最後の最後まで出なかったのがユンであることに気づいたジョットは愕然とした。
─────若いからか? 考えに入ってこない存在だからか?
ユンの淡々とした『おはようございます』がよぎる。
こういう時普通は笑顔がステキとか…しかしジョットはユンのそんな表情を見たことがないので比較できなかった。
─────忘れよう。
雑念が多すぎる。やるべきことがあるのだから。
気を取り直して、裏口やら他のところにこそっと貼っている護符類を全てベータについて回ってチェックすることに本腰を入れた。
万が一ベータの手が借りられないときでも、少しでも自分が手入れできるように覚えないといけない。

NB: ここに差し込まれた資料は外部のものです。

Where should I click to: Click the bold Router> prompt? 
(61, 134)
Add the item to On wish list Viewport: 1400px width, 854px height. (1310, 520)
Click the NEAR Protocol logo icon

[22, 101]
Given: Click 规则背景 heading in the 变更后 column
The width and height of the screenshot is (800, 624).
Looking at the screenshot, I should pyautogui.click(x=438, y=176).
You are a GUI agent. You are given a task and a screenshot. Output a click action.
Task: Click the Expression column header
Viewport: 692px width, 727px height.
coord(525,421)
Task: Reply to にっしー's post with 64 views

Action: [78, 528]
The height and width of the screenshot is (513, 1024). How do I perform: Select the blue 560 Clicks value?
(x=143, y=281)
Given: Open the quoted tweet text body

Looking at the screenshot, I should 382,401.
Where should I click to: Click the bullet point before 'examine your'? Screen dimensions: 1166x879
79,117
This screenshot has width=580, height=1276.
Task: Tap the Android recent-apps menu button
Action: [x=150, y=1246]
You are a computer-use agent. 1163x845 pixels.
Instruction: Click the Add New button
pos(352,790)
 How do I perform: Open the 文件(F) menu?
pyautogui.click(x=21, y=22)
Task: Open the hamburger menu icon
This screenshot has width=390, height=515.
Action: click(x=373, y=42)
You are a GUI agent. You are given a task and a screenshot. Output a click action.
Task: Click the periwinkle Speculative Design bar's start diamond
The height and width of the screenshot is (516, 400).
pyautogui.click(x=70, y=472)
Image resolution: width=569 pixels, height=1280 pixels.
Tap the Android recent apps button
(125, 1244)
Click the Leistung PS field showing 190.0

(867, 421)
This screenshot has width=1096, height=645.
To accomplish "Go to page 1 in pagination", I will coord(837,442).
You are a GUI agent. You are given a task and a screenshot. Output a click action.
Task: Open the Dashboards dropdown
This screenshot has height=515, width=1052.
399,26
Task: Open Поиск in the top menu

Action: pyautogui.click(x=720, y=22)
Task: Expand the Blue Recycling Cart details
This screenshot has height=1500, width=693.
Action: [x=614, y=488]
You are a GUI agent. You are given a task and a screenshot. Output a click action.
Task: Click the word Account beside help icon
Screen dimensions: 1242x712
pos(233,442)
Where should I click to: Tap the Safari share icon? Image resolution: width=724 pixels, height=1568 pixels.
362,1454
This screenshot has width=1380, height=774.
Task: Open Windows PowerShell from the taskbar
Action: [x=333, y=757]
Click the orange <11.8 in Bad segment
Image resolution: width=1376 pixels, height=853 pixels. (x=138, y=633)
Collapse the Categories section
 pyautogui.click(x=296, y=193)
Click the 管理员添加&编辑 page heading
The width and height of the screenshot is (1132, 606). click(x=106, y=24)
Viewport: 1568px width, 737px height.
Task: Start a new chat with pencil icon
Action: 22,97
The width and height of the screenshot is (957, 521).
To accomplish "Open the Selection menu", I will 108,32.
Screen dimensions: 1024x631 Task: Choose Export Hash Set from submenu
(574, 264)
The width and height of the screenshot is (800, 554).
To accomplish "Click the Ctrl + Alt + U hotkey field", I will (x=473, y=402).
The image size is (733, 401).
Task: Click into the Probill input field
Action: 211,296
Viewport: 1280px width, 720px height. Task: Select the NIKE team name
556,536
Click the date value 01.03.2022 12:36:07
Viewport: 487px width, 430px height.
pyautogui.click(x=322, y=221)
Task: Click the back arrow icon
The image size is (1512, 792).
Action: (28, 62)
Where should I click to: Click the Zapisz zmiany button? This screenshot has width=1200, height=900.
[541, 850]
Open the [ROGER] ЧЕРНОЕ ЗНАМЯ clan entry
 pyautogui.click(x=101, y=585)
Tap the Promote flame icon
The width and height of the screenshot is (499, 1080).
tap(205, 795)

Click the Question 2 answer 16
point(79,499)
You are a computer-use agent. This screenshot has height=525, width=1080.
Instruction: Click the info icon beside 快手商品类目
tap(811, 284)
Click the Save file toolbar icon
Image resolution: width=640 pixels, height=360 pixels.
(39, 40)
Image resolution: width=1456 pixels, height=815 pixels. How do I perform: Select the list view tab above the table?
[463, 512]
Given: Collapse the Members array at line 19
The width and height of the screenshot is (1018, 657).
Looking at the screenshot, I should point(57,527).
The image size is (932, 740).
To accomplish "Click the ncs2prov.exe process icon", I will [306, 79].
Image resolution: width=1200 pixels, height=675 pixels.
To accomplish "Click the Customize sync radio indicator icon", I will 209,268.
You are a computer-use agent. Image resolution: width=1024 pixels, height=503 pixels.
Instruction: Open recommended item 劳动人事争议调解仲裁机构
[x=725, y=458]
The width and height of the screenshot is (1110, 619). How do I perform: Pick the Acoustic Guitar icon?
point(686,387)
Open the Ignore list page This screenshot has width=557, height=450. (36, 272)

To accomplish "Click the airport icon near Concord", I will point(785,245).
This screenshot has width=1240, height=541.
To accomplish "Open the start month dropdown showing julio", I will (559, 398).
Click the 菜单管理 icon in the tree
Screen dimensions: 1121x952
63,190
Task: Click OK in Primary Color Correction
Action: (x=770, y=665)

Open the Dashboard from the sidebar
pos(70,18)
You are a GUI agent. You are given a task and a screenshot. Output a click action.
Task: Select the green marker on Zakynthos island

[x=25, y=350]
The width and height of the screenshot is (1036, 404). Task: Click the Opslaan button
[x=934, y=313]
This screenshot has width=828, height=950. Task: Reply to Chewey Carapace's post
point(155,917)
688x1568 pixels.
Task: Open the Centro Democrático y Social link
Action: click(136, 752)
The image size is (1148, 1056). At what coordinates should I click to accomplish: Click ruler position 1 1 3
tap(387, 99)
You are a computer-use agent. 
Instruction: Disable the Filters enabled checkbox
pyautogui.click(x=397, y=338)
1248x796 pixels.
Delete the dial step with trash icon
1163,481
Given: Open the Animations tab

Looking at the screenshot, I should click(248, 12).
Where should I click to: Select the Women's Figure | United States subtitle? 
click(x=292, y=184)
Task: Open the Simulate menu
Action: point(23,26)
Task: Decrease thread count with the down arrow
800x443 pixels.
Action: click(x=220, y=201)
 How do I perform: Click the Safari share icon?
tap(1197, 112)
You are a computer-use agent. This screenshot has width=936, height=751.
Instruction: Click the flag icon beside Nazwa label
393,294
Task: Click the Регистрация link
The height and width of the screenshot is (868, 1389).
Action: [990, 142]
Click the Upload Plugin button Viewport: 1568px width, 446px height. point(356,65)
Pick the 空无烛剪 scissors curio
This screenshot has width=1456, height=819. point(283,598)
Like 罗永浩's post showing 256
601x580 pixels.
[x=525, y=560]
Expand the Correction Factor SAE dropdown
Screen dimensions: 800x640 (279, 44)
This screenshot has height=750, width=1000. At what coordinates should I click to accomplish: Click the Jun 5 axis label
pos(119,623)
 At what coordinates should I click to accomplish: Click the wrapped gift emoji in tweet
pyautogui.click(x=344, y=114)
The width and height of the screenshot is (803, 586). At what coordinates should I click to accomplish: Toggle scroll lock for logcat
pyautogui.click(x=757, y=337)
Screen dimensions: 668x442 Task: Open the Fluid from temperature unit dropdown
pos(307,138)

ほとんど頭に入っているものの、細かい勘所はジョットにはなかった。
毎回質問攻めするジョットをここにきてすぐのころ邪魔そうにしていたベータは、今や淡々と状況説明をしている。
─────やっぱ変わったよね。
説明するのが前より丁寧だし、前はこんなに喋ってれなかった。
もしかして、
「ベータも心配?」
「当たり前だ」
即答から口数の多さの理由がわかって安堵した。
同居人絡みだけでおかしくなっているわけではないと分かったから。
ジョットとベータをつなげているのが、一緒にいた時間よりもあの人だと思い知ったからだった。
─────そうじゃなきゃ、お互い利害もなにも…
人に関わることなんてない類。
チリカもそうだった。
ぶっちゃけて行ってしまえばあの人は3人の中で、もしかすると最弱だった可能性すらあった。
少なくとも僕よりはずっと弱かった。
頭も良いと言えるわけでは…。
「気持ち悪いぞ思い出し笑いは」
「わかるでしょ」
「まあ」
どうせ考えを読んだうえでの発言なのがわかっていて切り返すが、ベータだって薄気味悪い笑みを浮かべている。
お互い様ということか。
夕食の間は流石にそんなニヤけてはいなかったし、仕事の話はずっと続いていった。
「明日合間を見てみどりたちの診察をする」
宜しく、と返事をする前に、
「もちろん必要最低限だ」
ベータはユンを横目で見ていた。
ユンが赤面していく。
─────なにそれ。
またベータはユンの思考を何か読んだのだ。
─────何?
「なんか違う話?」
自分で思っていたよりずっと声のトーンが重たいことにジョットは軽く驚いた。
「いや、大した事じゃない」
よほど面白かったのだろう、ベータの忍び笑いが止まらない。
ユンはもう普通の表情に戻っている。
でもユンに近づいていくみどりちゃん。
「みどりさん、大丈夫ですよ、ほんと」
慌てるユンをよそに、みどりちゃんは跳ね続ける。
「ほんと、大丈夫ですから」
「スライムは生物の顔認識は難しいが、体温変化には敏感な魔物だからな」
ユンはまたすこし赤くなった。
─────今晩はさっぱりしたメニューだよね。
なのにジョットは胸やけするような重さを腹の底に感じた。
自分の視線をどこに向けていいのかわからない。
そう思っているくせに、自然とジョットの視線は隣の席に向かった。
自分がそのままユンの平静な顔を見つめ続けていることなど、全く気が付いていなかった。